How to complete this task: Give every entry again, word for word and in full.
* * * * * * * * *
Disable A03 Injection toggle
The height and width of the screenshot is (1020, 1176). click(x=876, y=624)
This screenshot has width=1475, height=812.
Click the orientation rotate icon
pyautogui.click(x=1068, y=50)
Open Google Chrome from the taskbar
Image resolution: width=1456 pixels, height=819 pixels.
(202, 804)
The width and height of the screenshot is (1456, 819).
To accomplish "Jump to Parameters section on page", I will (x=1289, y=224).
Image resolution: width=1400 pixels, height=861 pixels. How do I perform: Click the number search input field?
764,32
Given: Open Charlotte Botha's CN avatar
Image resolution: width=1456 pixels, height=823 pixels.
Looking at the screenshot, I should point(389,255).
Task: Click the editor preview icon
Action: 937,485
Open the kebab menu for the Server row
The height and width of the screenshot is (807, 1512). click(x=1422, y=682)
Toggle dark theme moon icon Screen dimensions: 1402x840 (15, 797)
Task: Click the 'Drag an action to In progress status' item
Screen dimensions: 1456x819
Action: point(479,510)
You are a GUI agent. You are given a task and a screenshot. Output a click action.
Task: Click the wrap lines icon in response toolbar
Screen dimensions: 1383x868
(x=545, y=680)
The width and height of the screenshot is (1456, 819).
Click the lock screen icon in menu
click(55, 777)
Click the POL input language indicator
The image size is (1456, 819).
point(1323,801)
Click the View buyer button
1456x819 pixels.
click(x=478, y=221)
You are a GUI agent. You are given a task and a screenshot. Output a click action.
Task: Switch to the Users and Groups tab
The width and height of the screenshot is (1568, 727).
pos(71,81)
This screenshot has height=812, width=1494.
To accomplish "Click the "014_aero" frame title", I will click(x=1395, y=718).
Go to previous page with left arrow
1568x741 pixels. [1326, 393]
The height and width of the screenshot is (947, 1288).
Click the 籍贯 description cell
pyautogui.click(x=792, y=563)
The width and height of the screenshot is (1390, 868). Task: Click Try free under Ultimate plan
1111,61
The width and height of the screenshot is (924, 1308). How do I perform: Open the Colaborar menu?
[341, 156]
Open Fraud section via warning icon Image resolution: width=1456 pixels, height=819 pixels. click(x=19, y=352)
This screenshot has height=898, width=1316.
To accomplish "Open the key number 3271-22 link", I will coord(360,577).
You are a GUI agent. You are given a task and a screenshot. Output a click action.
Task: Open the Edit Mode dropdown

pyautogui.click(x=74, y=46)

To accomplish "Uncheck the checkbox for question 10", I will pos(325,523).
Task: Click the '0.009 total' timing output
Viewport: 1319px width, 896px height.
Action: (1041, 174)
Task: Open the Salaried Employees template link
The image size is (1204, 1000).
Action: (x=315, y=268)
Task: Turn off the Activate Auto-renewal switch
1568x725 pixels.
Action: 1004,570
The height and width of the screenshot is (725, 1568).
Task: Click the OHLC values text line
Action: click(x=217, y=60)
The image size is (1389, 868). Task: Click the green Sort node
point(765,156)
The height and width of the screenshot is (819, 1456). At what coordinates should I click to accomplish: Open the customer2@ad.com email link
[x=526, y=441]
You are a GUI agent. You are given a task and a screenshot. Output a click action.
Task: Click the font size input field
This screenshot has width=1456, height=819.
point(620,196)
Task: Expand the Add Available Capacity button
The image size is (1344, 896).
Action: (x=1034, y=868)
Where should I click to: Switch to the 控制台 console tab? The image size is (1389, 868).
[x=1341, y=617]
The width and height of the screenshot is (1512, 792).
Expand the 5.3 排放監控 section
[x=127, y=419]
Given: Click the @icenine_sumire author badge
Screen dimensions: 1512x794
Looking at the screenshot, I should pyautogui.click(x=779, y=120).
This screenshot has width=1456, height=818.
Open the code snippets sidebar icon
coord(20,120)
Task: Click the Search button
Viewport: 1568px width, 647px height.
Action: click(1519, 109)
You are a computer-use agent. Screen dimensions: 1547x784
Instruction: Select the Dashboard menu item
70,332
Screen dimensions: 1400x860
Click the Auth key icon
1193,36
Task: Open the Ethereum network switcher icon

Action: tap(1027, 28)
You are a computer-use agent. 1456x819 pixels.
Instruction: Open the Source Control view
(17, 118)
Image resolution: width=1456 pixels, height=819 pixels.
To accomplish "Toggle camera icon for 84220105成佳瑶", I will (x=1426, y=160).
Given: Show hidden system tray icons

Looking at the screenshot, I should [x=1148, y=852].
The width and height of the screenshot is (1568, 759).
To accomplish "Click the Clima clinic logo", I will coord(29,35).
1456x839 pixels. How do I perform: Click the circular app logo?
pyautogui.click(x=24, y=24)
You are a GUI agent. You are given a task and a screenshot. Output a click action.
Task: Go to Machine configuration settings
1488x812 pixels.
* * * * * * * * *
Answer box:
Disable A03 Injection toggle
The height and width of the screenshot is (1020, 1176). click(x=876, y=624)
This screenshot has width=1475, height=812.
Click the orientation rotate icon
pyautogui.click(x=1068, y=50)
Open Google Chrome from the taskbar
Image resolution: width=1456 pixels, height=819 pixels.
(202, 804)
The width and height of the screenshot is (1456, 819).
To accomplish "Jump to Parameters section on page", I will (x=1289, y=224).
Image resolution: width=1400 pixels, height=861 pixels. How do I perform: Click the number search input field?
764,32
Given: Open Charlotte Botha's CN avatar
Image resolution: width=1456 pixels, height=823 pixels.
Looking at the screenshot, I should point(389,255).
Task: Click the editor preview icon
Action: 937,485
Open the kebab menu for the Server row
The height and width of the screenshot is (807, 1512). click(x=1422, y=682)
Toggle dark theme moon icon Screen dimensions: 1402x840 (15, 797)
Task: Click the 'Drag an action to In progress status' item
Screen dimensions: 1456x819
Action: point(479,510)
You are a GUI agent. You are given a task and a screenshot. Output a click action.
Task: Click the wrap lines icon in response toolbar
Screen dimensions: 1383x868
(x=545, y=680)
The width and height of the screenshot is (1456, 819).
Click the lock screen icon in menu
click(55, 777)
Click the POL input language indicator
The image size is (1456, 819).
point(1323,801)
Click the View buyer button
1456x819 pixels.
click(x=478, y=221)
You are a GUI agent. You are given a task and a screenshot. Output a click action.
Task: Switch to the Users and Groups tab
The width and height of the screenshot is (1568, 727).
pos(71,81)
This screenshot has height=812, width=1494.
To accomplish "Click the "014_aero" frame title", I will click(x=1395, y=718).
Go to previous page with left arrow
1568x741 pixels. [1326, 393]
The height and width of the screenshot is (947, 1288).
Click the 籍贯 description cell
pyautogui.click(x=792, y=563)
The width and height of the screenshot is (1390, 868). Task: Click Try free under Ultimate plan
1111,61
The width and height of the screenshot is (924, 1308). How do I perform: Open the Colaborar menu?
[341, 156]
Open Fraud section via warning icon Image resolution: width=1456 pixels, height=819 pixels. click(x=19, y=352)
This screenshot has height=898, width=1316.
To accomplish "Open the key number 3271-22 link", I will coord(360,577).
You are a GUI agent. You are given a task and a screenshot. Output a click action.
Task: Open the Edit Mode dropdown

pyautogui.click(x=74, y=46)

To accomplish "Uncheck the checkbox for question 10", I will pos(325,523).
Task: Click the '0.009 total' timing output
Viewport: 1319px width, 896px height.
Action: (1041, 174)
Task: Open the Salaried Employees template link
The image size is (1204, 1000).
Action: (x=315, y=268)
Task: Turn off the Activate Auto-renewal switch
1568x725 pixels.
Action: 1004,570
The height and width of the screenshot is (725, 1568).
Task: Click the OHLC values text line
Action: click(x=217, y=60)
The image size is (1389, 868). Task: Click the green Sort node
point(765,156)
The height and width of the screenshot is (819, 1456). At what coordinates should I click to accomplish: Open the customer2@ad.com email link
[x=526, y=441]
You are a GUI agent. You are given a task and a screenshot. Output a click action.
Task: Click the font size input field
This screenshot has width=1456, height=819.
point(620,196)
Task: Expand the Add Available Capacity button
The image size is (1344, 896).
Action: (x=1034, y=868)
Where should I click to: Switch to the 控制台 console tab? The image size is (1389, 868).
[x=1341, y=617]
The width and height of the screenshot is (1512, 792).
Expand the 5.3 排放監控 section
[x=127, y=419]
Given: Click the @icenine_sumire author badge
Screen dimensions: 1512x794
Looking at the screenshot, I should pyautogui.click(x=779, y=120).
This screenshot has width=1456, height=818.
Open the code snippets sidebar icon
coord(20,120)
Task: Click the Search button
Viewport: 1568px width, 647px height.
Action: click(1519, 109)
You are a computer-use agent. Screen dimensions: 1547x784
Instruction: Select the Dashboard menu item
70,332
Screen dimensions: 1400x860
Click the Auth key icon
1193,36
Task: Open the Ethereum network switcher icon

Action: tap(1027, 28)
You are a computer-use agent. 1456x819 pixels.
Instruction: Open the Source Control view
(17, 118)
Image resolution: width=1456 pixels, height=819 pixels.
To accomplish "Toggle camera icon for 84220105成佳瑶", I will (x=1426, y=160).
Given: Show hidden system tray icons

Looking at the screenshot, I should [x=1148, y=852].
The width and height of the screenshot is (1568, 759).
To accomplish "Click the Clima clinic logo", I will coord(29,35).
1456x839 pixels. How do I perform: Click the circular app logo?
pyautogui.click(x=24, y=24)
You are a GUI agent. You are given a task and a screenshot. Output a click action.
Task: Go to Machine configuration settings
1488x812 pixels.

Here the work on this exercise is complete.